Only open for three years, despite its short run, the club would play an important part in Birmingham jazz history, with musical acts or jam sessions every night of the week playing to a cross section of audiences that helped bring people together from all walks of life from all over over the city, state and region. Having become a burden on their finances, energy and time, by 1983 the couple no longer found it feasible to keep it open, and shuttered its doors.

The building that housed Cleve’s Place.

Asked what it meant to the city of Ensley at the time, Berry says, “I think it meant a lot, because the community supported it. That’s where most of his support was from around in that area, because he was out of Fairfield, so a lot of people knew him anyway. They supported him, and supported Cleve’s Place, until it shut down.”
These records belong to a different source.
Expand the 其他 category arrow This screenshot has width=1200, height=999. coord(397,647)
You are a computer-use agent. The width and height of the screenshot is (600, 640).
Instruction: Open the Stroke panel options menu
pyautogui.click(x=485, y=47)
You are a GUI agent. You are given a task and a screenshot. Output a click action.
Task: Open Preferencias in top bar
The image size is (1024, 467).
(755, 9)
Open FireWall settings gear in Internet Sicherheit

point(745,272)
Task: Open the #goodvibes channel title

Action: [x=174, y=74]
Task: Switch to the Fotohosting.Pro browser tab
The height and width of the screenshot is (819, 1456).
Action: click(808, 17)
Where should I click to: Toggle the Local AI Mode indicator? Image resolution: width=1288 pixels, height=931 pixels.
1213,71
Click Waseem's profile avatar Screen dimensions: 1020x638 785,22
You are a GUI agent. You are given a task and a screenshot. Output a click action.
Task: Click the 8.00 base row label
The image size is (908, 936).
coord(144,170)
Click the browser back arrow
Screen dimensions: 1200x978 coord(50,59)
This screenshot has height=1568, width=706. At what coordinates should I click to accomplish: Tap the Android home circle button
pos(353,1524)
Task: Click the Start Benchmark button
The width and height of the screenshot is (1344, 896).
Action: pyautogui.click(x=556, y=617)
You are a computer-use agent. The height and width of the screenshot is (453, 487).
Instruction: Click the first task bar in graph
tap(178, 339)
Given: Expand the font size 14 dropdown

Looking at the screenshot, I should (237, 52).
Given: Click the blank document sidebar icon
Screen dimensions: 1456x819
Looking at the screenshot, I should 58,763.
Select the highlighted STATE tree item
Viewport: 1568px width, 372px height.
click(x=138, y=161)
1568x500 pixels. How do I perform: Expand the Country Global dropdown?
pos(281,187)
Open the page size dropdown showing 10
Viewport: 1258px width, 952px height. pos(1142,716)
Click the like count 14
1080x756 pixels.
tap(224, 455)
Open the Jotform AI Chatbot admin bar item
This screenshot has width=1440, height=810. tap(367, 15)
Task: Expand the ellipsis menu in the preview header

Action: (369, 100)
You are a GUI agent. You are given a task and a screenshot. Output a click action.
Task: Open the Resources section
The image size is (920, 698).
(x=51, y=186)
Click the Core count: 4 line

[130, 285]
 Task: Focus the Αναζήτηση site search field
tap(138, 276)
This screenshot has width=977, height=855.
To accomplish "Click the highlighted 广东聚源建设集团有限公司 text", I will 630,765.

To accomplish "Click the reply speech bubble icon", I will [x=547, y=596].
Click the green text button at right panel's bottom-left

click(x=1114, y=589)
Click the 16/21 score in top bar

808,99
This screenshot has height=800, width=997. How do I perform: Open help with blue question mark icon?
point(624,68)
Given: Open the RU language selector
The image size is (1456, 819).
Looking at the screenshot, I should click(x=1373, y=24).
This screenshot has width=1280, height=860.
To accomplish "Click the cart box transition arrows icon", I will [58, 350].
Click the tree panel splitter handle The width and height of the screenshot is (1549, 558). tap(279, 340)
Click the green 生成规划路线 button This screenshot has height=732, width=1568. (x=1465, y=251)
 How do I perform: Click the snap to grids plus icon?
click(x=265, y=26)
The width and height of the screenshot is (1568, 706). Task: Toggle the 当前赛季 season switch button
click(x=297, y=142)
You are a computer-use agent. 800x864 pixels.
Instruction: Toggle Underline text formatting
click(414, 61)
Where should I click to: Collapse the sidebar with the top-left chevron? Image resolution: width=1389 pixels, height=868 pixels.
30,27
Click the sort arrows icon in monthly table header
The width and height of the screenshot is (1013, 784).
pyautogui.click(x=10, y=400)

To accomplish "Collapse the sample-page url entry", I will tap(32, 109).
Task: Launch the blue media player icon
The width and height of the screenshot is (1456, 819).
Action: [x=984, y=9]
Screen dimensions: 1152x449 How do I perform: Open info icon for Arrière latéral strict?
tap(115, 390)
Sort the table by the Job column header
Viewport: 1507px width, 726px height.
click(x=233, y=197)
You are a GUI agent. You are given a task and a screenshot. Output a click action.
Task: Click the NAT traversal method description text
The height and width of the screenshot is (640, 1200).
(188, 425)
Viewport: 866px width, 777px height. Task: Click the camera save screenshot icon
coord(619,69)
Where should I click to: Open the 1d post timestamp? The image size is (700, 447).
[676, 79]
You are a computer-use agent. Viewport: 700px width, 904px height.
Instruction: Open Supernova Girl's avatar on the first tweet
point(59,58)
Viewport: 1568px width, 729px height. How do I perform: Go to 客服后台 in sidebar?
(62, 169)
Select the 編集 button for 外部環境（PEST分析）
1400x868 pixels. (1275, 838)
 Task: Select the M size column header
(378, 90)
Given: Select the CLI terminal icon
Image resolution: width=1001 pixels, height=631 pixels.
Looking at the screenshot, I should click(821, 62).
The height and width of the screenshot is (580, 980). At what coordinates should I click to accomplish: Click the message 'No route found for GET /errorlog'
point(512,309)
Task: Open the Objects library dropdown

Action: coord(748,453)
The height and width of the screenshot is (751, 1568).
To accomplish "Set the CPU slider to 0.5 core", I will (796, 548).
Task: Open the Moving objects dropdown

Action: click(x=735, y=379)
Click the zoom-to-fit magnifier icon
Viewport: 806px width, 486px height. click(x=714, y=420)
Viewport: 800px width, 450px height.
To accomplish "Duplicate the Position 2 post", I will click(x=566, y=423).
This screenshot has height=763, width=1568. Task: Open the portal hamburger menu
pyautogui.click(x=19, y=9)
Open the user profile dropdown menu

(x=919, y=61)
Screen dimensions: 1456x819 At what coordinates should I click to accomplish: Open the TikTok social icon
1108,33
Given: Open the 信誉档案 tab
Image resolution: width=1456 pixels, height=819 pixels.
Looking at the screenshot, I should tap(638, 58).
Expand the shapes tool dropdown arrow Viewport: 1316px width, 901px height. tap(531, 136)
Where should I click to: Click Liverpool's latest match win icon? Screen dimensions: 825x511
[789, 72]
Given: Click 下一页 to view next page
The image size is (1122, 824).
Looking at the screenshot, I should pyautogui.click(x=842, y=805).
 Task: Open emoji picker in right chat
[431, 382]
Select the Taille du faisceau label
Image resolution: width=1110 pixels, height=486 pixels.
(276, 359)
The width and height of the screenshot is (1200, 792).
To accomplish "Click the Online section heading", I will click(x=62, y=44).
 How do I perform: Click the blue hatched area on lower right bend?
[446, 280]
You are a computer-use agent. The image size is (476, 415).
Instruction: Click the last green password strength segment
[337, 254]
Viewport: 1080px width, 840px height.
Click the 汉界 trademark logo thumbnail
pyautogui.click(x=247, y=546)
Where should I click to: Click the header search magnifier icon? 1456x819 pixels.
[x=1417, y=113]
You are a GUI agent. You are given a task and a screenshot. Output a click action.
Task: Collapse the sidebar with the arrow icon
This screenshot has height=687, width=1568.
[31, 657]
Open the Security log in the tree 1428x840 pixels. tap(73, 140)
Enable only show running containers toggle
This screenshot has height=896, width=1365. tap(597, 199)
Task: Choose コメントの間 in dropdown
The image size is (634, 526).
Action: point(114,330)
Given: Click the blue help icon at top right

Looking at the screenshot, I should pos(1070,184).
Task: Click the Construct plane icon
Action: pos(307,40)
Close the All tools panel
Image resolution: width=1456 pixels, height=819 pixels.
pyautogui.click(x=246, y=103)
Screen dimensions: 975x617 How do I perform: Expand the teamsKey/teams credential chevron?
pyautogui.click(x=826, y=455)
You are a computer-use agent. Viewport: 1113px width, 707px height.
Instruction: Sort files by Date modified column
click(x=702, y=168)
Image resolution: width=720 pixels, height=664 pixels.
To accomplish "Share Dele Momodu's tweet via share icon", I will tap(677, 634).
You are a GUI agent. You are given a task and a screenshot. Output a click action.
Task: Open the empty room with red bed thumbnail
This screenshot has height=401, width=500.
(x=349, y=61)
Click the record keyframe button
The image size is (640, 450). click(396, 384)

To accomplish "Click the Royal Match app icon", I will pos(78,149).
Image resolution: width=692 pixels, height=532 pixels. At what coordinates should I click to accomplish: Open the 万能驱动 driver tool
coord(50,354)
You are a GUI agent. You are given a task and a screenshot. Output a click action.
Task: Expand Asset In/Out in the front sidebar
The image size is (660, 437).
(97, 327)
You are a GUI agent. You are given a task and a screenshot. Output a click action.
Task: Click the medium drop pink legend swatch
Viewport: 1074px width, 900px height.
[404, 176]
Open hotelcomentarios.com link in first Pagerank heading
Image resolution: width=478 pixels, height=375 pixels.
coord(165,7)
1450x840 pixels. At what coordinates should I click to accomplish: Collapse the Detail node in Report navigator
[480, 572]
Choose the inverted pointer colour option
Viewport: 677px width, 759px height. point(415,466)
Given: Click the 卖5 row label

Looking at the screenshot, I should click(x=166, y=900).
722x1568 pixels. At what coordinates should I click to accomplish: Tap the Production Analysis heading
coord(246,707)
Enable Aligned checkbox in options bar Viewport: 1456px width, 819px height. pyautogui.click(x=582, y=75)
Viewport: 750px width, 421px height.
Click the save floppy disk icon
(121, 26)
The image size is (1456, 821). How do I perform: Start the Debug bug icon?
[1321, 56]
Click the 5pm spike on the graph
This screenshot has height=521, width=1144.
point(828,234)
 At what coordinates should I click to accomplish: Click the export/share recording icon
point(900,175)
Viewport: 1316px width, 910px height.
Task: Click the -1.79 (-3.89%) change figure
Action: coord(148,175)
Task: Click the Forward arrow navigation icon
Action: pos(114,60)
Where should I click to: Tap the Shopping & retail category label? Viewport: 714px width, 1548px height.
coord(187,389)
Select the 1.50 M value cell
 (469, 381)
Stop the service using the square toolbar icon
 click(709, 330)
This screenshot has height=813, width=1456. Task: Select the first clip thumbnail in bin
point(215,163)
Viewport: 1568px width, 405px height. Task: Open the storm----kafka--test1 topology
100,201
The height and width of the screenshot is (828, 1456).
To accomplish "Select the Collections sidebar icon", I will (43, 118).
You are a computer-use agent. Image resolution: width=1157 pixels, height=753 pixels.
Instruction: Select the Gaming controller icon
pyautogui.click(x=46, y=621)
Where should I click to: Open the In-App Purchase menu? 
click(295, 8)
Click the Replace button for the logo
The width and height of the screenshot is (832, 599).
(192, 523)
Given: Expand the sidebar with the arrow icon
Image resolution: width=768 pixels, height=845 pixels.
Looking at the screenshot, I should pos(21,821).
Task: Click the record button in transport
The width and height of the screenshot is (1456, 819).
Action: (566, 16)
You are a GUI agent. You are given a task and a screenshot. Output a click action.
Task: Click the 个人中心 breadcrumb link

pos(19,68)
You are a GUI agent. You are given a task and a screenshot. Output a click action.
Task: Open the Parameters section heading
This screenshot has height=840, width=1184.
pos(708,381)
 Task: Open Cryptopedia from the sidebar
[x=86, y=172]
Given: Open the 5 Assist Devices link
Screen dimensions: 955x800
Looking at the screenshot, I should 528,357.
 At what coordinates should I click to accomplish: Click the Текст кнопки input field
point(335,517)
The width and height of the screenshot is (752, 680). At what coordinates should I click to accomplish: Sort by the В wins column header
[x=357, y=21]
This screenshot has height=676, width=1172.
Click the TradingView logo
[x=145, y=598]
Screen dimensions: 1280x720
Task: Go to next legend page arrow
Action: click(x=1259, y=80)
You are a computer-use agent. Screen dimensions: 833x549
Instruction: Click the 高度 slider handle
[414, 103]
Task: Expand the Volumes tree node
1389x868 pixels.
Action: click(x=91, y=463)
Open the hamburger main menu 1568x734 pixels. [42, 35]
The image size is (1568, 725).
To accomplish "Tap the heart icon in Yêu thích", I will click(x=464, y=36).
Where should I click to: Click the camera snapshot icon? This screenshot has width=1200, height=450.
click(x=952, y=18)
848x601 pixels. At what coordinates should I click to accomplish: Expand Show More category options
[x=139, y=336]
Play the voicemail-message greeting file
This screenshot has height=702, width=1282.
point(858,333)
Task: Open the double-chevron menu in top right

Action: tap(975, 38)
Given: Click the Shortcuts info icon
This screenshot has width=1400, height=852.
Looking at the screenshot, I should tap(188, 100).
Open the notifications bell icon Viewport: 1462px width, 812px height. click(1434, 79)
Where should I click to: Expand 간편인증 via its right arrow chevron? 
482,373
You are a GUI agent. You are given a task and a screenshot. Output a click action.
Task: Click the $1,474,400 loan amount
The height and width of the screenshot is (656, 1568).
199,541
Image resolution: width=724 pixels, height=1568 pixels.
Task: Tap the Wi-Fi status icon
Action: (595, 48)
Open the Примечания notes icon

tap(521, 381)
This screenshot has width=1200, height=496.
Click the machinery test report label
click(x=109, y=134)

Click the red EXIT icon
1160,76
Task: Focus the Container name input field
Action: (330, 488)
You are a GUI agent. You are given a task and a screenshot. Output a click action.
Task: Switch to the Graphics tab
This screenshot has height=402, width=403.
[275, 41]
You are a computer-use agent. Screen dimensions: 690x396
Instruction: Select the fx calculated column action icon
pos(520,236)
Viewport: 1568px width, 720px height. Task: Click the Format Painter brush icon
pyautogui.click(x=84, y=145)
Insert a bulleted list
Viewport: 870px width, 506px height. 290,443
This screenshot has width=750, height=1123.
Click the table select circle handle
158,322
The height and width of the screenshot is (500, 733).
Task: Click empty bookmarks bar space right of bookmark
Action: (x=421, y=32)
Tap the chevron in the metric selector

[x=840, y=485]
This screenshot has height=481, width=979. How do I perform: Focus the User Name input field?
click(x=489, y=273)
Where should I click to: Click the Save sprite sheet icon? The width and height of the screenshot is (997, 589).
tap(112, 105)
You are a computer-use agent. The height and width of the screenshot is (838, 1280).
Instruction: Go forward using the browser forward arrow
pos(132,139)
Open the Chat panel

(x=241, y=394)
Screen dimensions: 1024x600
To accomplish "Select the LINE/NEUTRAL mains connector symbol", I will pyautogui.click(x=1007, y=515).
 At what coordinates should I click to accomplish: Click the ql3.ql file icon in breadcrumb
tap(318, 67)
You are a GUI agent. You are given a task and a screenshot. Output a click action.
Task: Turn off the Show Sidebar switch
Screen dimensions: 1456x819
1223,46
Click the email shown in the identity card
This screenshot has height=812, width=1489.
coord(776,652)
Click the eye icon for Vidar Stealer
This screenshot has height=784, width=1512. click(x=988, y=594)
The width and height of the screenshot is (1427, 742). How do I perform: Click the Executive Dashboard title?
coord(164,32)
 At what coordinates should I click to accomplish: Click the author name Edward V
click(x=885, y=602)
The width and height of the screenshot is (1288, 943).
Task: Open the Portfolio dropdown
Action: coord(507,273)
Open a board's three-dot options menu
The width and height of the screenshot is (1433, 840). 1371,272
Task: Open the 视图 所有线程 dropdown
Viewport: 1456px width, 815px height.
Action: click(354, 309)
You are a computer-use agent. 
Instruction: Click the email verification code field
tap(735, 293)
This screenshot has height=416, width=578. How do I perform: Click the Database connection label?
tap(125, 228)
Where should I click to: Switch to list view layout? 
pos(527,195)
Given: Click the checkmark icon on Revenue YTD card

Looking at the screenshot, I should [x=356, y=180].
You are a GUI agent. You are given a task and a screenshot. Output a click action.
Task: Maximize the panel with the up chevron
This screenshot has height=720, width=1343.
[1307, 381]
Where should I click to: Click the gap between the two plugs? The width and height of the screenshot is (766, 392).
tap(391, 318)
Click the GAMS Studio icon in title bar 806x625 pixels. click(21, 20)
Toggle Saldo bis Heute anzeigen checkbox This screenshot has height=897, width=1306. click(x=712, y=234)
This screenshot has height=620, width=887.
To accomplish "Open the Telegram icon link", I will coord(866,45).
Undeterred by the club’s closing, throughout the rest of the 80s, 90s, and into the 2000s, Cleve would continue to play an important part in the local music scene, playing with a host of local jazz groups and musicians as well as teaching music at UAB starting in 1996, continuing a career he had started back in the old days in Chicago. Having established himself as a venerable elder who enjoyed sharing his musical life and knowledge with those wanting to learn from him, Eaton could be found performing all over the city in various outfits, equally at home playing at places like the Birmingham Museum of Art or the Open Door Cafe— whose Wednesday jam sessions and Sunday jazz brunches would spawn a rotating group of talented local players called the Alabama All Stars— among countless others. “These were my buddies,” he says, “I didn’t look down on them because I was back home. I got a chance to play with everybody here and everybody came out to play with me.”

Inducted into the Alabama Music Hall of Fame in 2008— an achievement that cemented his immense musical legacy here in the state— over the past decade Eaton has continued to add to his already hefty resume despite having suffered from multiple serious health ailments. Having been diagnosed with oral cancer that same year, followed by a bout with prostate cancer in 2010, Cleve recently found himself back in the hospital after a minor follow-up surgery where doctors discovered heart blockage and he developed pneumonia that left him bedridden for nearly three months while fighting to regain his strength. A huge blow for a working musician and man who prides himself on never missing gigs, it’s been a trying time for both him and his family—emotionally and financially— yet his indomitable spirit has remained intact, hoping to get back to doing what he loves to do best: playing music and performing live. And although it will be an uphill battle, if there was ever a man up to the challenge, it would be him.

For Myra, it’s just one more chance to help take care of a man who has taken care of both her and their family through his life in music and their life here in Birmingham. “I’d be in awe of him even if I didn’t know him,” she says today, “I saw the respect of the other musicians he played with. He made them look good, he made them sound good, and when he made the show it turned into something different. And when he took a solo, the audience went CRAZY.” Adding, “He just seemed like a heaven-sent person to me. And being who he is— not was, but who he is— is like a king that the Good Lord blessed me with. A gift to take care of like a diamond or platinum or something. And I try to keep it polished, and keep it going, and keep it out there. You know, because I know the Good Lord put us together. Because I didn’t have to be here, and he didn’t have to come here at the same time. I cry when I think about it.”

Eaton with Joe Carnaggio (from the Alabama Allstars), Dave Crenshaw (recently honored for an album he played on that won a Grammy), and Eaton’s grandson, Kameron Dickerson. Photo by Karden Dickerson

Hopefully for all of us we will see him back where he rightfully belongs, right behind his bass with a smile on his face and music in the air. Not sure Birmingham could imagine it any other way.